* _Problems to solve_
1. List every type of baseline that the text on UCM baselines below names.
2. Carry on the text about UCM baselines below, picking up right after its final sentence.

[[ Study text, beginning ]]

All UCM baselines are one of the following types: initial, imported, full, incremental, unlabeled or composite, which are detailed below.

An initial baseline is created automatically when a component is created and represents the component in its "empty" state. This baseline is used as a foundation by the project that shall first populate the component with files.

An imported baseline is an alternate way of populating a component. A label that was created in a non-UCM view is associated with a baseline, and the first UCM project can use that labeled set of versions as its foundation.

A full baseline is a baseline that you create by recording the current versions of all elements below the root directory of the component. A full baseline has a corresponding ClearCase label that is applied to one version of every element in the component. This type of baseline takes the longest to create but is the most functionally complete.

[[ Study text, end ]]
[[ Entries supplied, beginning ]]

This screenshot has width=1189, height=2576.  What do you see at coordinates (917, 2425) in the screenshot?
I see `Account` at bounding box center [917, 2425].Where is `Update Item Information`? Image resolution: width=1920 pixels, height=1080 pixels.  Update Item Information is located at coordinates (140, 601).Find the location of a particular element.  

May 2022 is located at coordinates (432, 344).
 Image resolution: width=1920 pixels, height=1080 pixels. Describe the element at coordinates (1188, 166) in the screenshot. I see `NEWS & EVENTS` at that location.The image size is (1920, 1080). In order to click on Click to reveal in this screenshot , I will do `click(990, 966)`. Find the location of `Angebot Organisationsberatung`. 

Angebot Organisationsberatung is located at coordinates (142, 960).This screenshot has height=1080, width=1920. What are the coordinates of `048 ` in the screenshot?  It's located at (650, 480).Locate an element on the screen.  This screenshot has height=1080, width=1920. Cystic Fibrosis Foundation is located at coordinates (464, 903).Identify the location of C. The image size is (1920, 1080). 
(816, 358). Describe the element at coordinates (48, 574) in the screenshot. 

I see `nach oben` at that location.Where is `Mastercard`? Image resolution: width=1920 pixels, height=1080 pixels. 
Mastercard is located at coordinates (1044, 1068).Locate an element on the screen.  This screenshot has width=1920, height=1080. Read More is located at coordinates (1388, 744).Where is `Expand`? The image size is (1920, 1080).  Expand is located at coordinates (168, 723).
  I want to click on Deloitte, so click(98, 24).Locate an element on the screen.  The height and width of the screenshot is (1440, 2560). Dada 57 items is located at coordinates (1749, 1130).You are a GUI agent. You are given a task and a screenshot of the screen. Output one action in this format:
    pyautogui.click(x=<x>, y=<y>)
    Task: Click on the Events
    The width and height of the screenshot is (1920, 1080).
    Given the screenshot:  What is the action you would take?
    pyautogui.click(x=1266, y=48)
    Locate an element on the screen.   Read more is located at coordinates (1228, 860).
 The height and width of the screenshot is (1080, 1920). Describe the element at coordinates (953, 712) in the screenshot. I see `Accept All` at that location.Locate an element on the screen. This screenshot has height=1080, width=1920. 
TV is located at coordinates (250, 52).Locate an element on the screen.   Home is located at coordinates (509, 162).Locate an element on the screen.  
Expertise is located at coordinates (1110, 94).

[[ Entries supplied, end ]]

* _Expected results_
1. initial, imported, full, incremental, unlabeled, composite

2.
An incremental baseline also represents one version of every element in the component. However, its corresponding ClearCase label is applied to only those versions that have changed since the last full baseline. Incremental baselines are faster to create (unless every element in the VOB was modified ) and can be used for all UCM operations

An unlabeled baseline is generally created by delivering from a stream. It is used to determine which versions must be merged to the target stream. An unlabeled baseline cannot be used as a foundation baseline for a stream.

A composite baseline is an aggregation of several other baselines, of other related components. It should be created in a special "rootless" component that is not associated directly with any VOB elements. By using a composite baseline as a foundation, the stream actually has a foundation on all the member baselines of the composite.